▸ Selected excerpt:

From Afghanistan to Zimbabwe, extreme weather linked to climate change is causing misery and hunger for millions of people – 811 million are currently going hungry around the world, a figure that will balloon exponentially if the 196 countries that signed up to the Paris Agreement in 2015 do not fulfil their obligations.
Developed countries promised to furnish the finance and resources that vulnerable, lower-income countries need to adapt to the devastating consequences of the crisis. For this reason, COP26, the UN’s big climate change summit kicking off in Glasgow on Sunday, is a critical moment.
We must recognize that in seeking to limit global warming to 1.5°C, keeping ‘well below’ 2°C, the international community is trying to close the stable door after the horse has bolted – but close it we must to avert a catastrophe. (As the UN’s climate change site puts it: “To achieve this long-term temperature goal, countries aim to reach global peaking of greenhouse gas emissions as soon as possible to achieve a climate-neutral world by mid-century.”)
And no one is exempt. This year there have been devastating floods in Germany and New York. Italy registered the hottest temperature ever recorded in Europe – 48.8°C. Wildfires wreaked havoc on popular holiday destinations in Greece and Turkey.
Ethiopia, Madagascar, South Sudan and Yemen are among countries where 584,000 people currently face famine-like conditions as climate change intersects with the other huge driver of hunger, conflict – pushing 42 million to the brink of famine.
World Food Programme (WFP) climate and disaster risk prevention chief Gernot Laganda explains: “Natural resources such as clean water and fertile land are becoming scarce and competition over these resources is becoming fiercer. This is leading to a toxic interplay between the climate crisis, conflict and hunger.”
According to the latest figures, if the earth’s temperature were to rise 4°C above pre-industrial levels, 1.8 billion more people would be pushed into hunger. For a measure of the challenge that would pose, consider: WFP, with a 20,000-strong workforce across more than 80 countries, currently aims to reach 100 million people and needs US$6.6 billion to avert famine.
Last week Petteri Taalas, head of the World Meteorological Organization, summed up the urgency of the task at hand: “The rapid shrinking of the last remaining glaciers in eastern Africa, which are expected to melt entirely in the near future, signals the threat of imminent and irreversible change to the earth system.”
At the two-week conference hosted by the UK and Italy in Scotland, it is not just the fact of the climate crisis that WFP, other UN agencies and humanitarian partners seek to highlight, it’s our collective duty to assess how we are responding, to collaborate, coordinate and act.
But what we prefer to do is see climate hazards coming before they turn into disasters – using early-warning data to trigger financial support; restoring degraded ecosystems as natural shields; and protecting the most vulnerable with safety nets and insurance against climate extremes.

▸ Dataset extract:
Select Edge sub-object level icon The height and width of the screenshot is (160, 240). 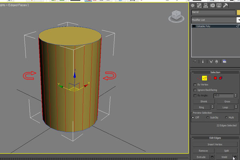204,78
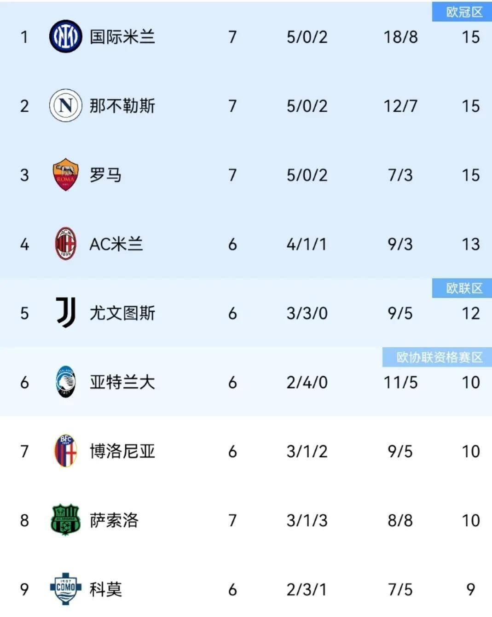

▸ Apply what you read:
• 1. Name every country the climate and hunger article lists as a place where 584,000 people now face famine-like conditions.
• 2. Copy the climate and hunger article word for word between "At the two-week" and "coordinate and act.", inclusive.
• 3. Write more of the climate and hunger article, starting after its last sentence.

▸ Expected outputs:
• 1. Ethiopia, Madagascar, South Sudan, Yemen

• 2.
At the two-week conference hosted by the UK and Italy in Scotland, it is not just the fact of the climate crisis that WFP, other UN agencies and humanitarian partners seek to highlight, it’s our collective duty to assess how we are responding, to collaborate, coordinate and act.

• 3.
WFP climate risk management reaches more than 6 million people in 28 countries. In Bangladesh, in July last year, WFP supported 120,000 people with cash assistance four days ahead of severe flooding that was forecast along the Jamuna river. This money was used by people to buy food and medicine, protect critical assets, and transport livestock and families to safe places.
By using early warning data to trigger early action, WFP empowers households to prepare for flood impacts and prevent losses and damages. This reduces the cost of the emergency response.
In Chad, WFP works in the arid Sahel belt to establish tree nurseries that produce around 1 million tree seedlings a year. The trees help reclaim degraded land, recharge groundwater tables, capture thousands of tons of carbon dioxide, enabling the production of nutritious food.
In Central America, WFP has supported over 32,200 vulnerable people across the ‘dry corridor’ in El Salvador, Guatemala, and Honduras to adapt to the impacts of drought and improve livelihoods through activities that create incomes.
In 2020 WFP protected 1.2 million people in Mali, Mauritania, Burkina Faso, Zimbabwe and the Gambia from catastrophic drought events with climate-risk insurance, through its African Risk Capacity Replica initiative.
In southern Madagascar, WFP’s launched a microinsurance programme for farmers in the drought-afflicted districts of Amboasary and Ambovombe. After a failed first planting season, nearly 3,500 households received payouts of US$100 each to cover the full loss of their maize harvests.
At COP26 we want governments to recognize the importance of shifting from crisis response to risk management – and to achieve this we need commitments to more predictable, flexible, and longer-term funding.
Fostering a spirit of collaboration is critical. Humanitarian organizations are experienced risk managers. They must be recognized as a resource for governments in their efforts to increase the resilience of food systems. These are broken and need to be fixed.
The good news is they can be – just about. But we must act now.